今回は、主役級の一人ロスコフの祖父と暮らす時代の話です。 

                    その3




その日の夕刻、ワーレン侯爵家の邸宅、隠された地下研究室では、侯爵が魔道アーマーの精密な部品を調整する、神経質な金属音が絶え間なく響き、従者たちは息を詰めてその作業を見守っていた。


「ゴゴゴ…」と、魔道アーマーの駆動音が微かに唸る。ロスコフは、額に滲む汗を拭い、呟いた。


「もしこの試作機が失敗すれば、侯爵家が築き上げた富と名声が危うくなる…これは、祖父が追い求めた夢、そして侯爵家の秘密そのものだ。」


彼は魔晶石を搭載した増幅炉に触れる。その瞬間、彼の脳裏に侯爵家の歴史が蘇った。


何故ワーレン侯爵がこのようなものを作っていたのか?その理由は、現ワーレン侯爵の祖父の時代まで遡る。

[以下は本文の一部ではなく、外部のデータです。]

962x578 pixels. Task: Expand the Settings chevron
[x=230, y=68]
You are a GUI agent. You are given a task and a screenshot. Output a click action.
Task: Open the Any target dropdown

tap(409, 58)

過去を振り返るロスコフは、古い書物のページをめくっていた。


ワーレン侯爵の祖父の時代、ワーレン伯爵家が治める領地では、鉱山開発が盛んに行われていた。当時は主に石炭を採掘していたが、稀に産出される高価な宝石の原石が、ワーレン伯爵家に莫大な富をもたらしていた。

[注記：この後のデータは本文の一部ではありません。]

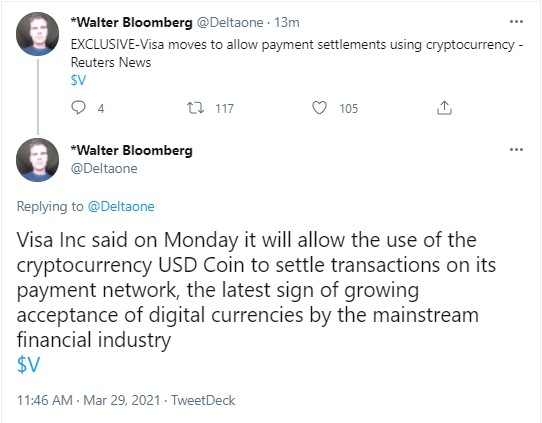Open the *Walter Bloomberg name on the reply
Viewport: 542px width, 423px height.
(131, 150)
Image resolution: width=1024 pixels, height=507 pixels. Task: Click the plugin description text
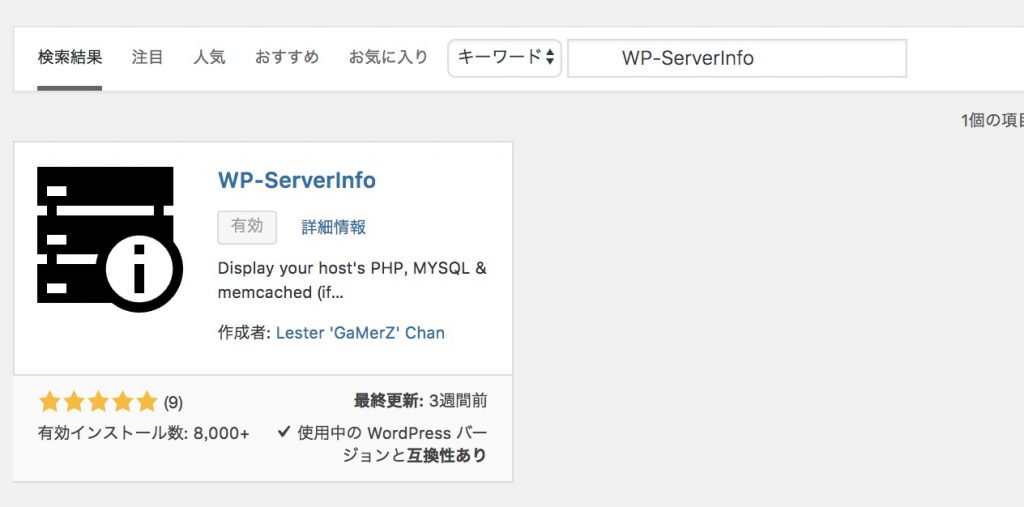tap(352, 281)
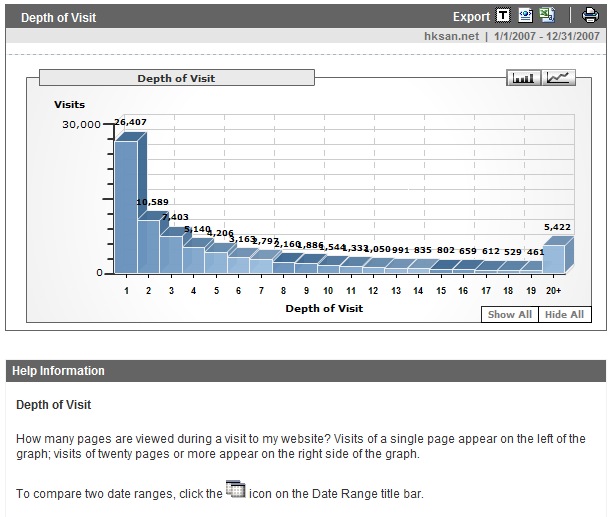Export report as Word document
The height and width of the screenshot is (517, 612).
pos(525,16)
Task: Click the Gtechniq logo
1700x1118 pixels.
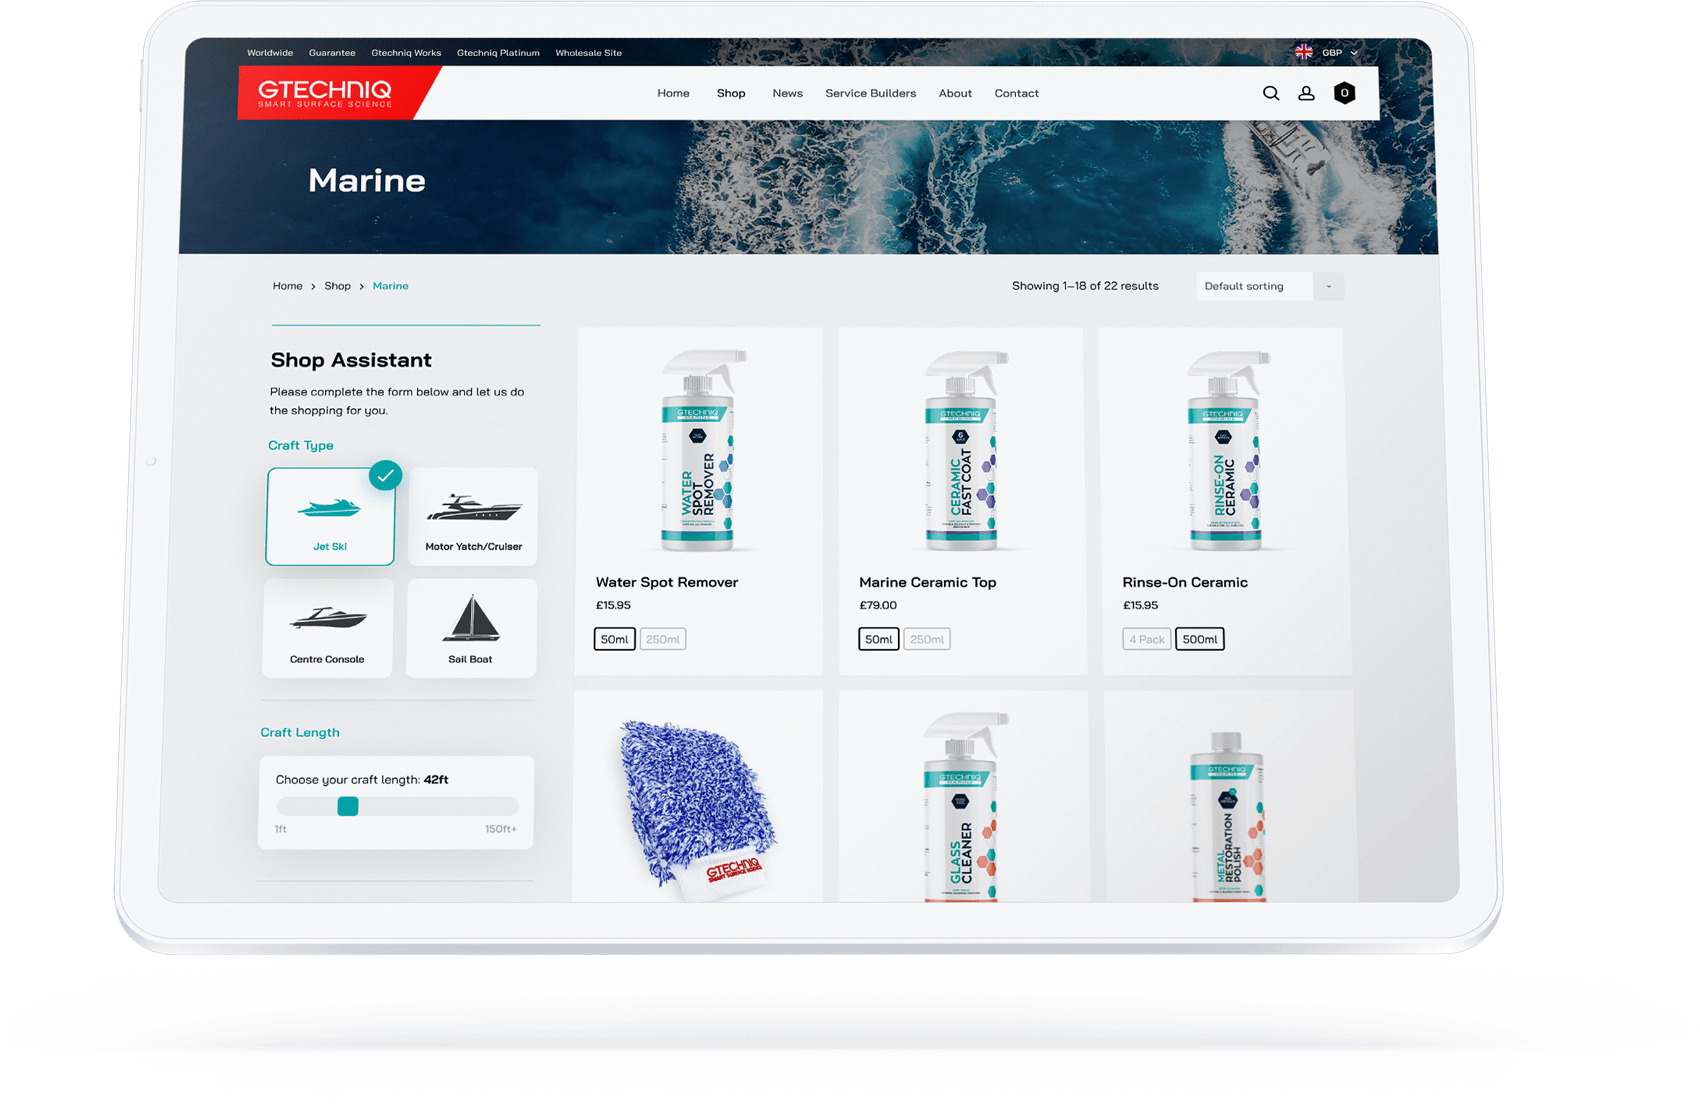Action: click(326, 93)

鉱山で鉱石を採掘する重機の音が、坑道の奥深くから響く。


そんな折、地下深くまで掘り進んだ坑道の奥。重機が止まった先に、マナが結晶化した巨大な石が、まるで地底の太陽のように幻想的な光を放ち、坑夫たちは驚嘆の吐息を漏らした。


調査の結果、その魔晶石の埋蔵量は膨大であり、純度も極めて高いことが判明。鑑定士の興奮した声が響く。「これは…!」「信じられない…!」


当時のワーレン伯爵は、すぐに危機感を覚えた。この事実が公になれば、魔晶石を巡る争いが勃発することを恐れたのだ。伯爵は苦悩の表情を浮かべ、この事実を秘密裏に処理することを決意。数個の魔晶石を回収した後、重い扉を閉じて鉱山を封鎖し、何事もなかったかのように振る舞おうとした。


だが、リバンティン公国の密偵たちは、獲物を狙う獣のように、ワーレン伯爵領内を忍び足で駆け回っていた。彼らの暗闇に光る眼が、この価値ある鉱物の秘密を見過ごすはずはなかった。価値ある鉱物が発見されたという情報は、瞬く間にリバンティン公国の国王の耳に届き、国王は近衛騎士団を派遣し、「余に献上せよ!」と、威厳ある声で鉱山の詳細な報告と産出物の献上を命じてきたのだ。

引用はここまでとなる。